Adobe to retire Flash Player in 2021
- 26 July, 2017 05:44
Adobe’s 21 year-old web media player, Flash Player, will officially reach end-of-life at the end of 2020.
Adobe, as well as major platform providers, including Apple, Facebook, Google, Microsoft, and Mozilla announced their respective plans to migrate from Flash to open web technologies, such as HTML5, through to the end of 2020.
“Specifically, we will stop updating and distributing the Flash Player at the end of 2020 and encourage content creators to migrate any existing Flash content to these new open formats,” Adobe said in a statement.
The Flash Player browser plugin has been a source of countless security scares over the years, prompting calls for Adobe to retire it.
In December 2015 Adobe announced it would sunset Flash Player and encouraged developers to move to HTML5. It aired the plan shortly after an exploit for Flash Player was leaked by Italian firm Hacking Team, which impacted Facebook’s gaming business.
While Flash has been a de facto standard for video and gaming content, browser makers have in recent years reduced the usage of Flash Player plugin and other plugins, for example by dropping support for NPAPI plugins.
In January Google also enabled HTML5 by default in Chrome, restricting Flash to some sites.
According to Google, only 17 percent of Chrome desktop users visited a site with Flash today, down from 80 percent three years ago, suggesting sites have moved to open web technologies.

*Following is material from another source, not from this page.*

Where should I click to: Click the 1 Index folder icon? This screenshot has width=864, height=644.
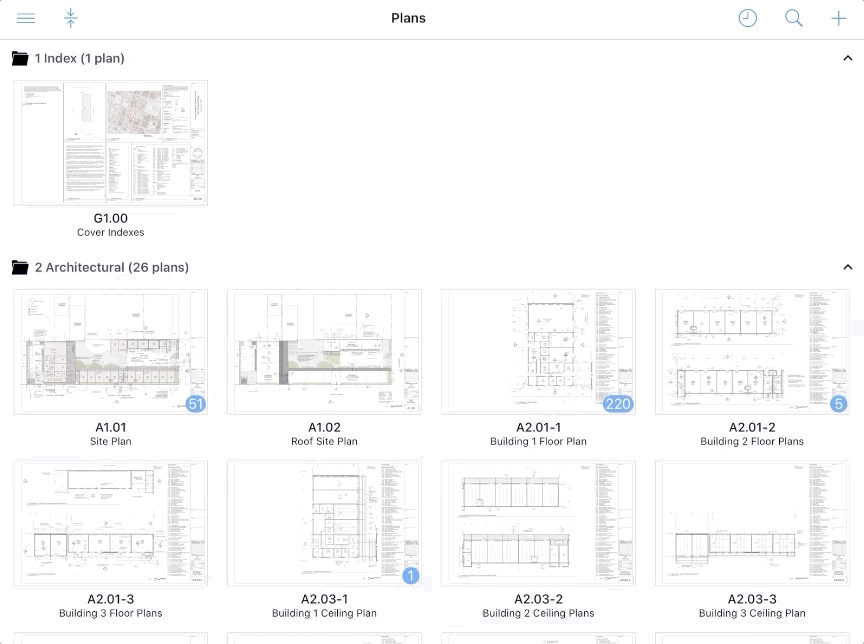(x=20, y=58)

Flash today can still be enabled in Chrome settings, for sites like HBO and Facebook games, but Google says it will remove Flash completely from Chrome toward the end of 2020.

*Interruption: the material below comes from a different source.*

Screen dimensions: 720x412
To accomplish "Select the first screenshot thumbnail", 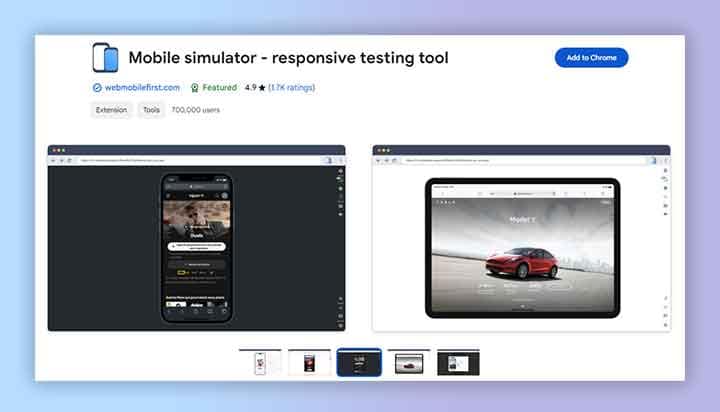I will pyautogui.click(x=260, y=362).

“If the site migrates to open web standards, you shouldn’t notice much difference except that you'll no longer see prompts to run Flash on that site. If the site continues to use Flash, and you give the site permission to run Flash, it will work through the end of 2020,” wrote Anthony Laforge, Chrome product manager.
Firefox maker Mozilla will block the Flash plugin at the end of 2020 once Adobe stops providing security updates for the software.
Mozilla has also updated its roadmap for Flash in Firefox on the desktop and Android. It will disable it for most desktop users in 2019, but will permit it in Firefox Extended Support Release until the end of 2020.
With the August release of Firefox 55, users will need to choose which sites are allowed to activate the Flash plugin.
Facebook by far delivers the most Flash Player content today of any site to Chrome users, according to Google’s statistics.
The social network will allow games built with Flash to continue on Facebook through to the end of 2020, however it is urging developers to keep an eye on Chrome’s switch to click-to-play for Flash-based content in the summer of 2018.
Microsoft last year introduced click-to-play for Flash in Edge with the Windows 10 Creators Update. This format will continue to “mid to late 2018” when Edge will require the user approve Flash for each session, Microsoft said today. Internet Explorer will allow Flash for all sites in 2018.
Microsoft will disable Flash by default in Edge and IE in mid to late 2019, but users will be able to re-enable it, though they’ll need for on a site-by-site basis for Edge. It too will remove Flash from both browsers by the end of 2020.
Apple’s WebKit team noted in its announcement that Flash was never supported on iOS and that if Flash is installed on macOS today, it is off by default.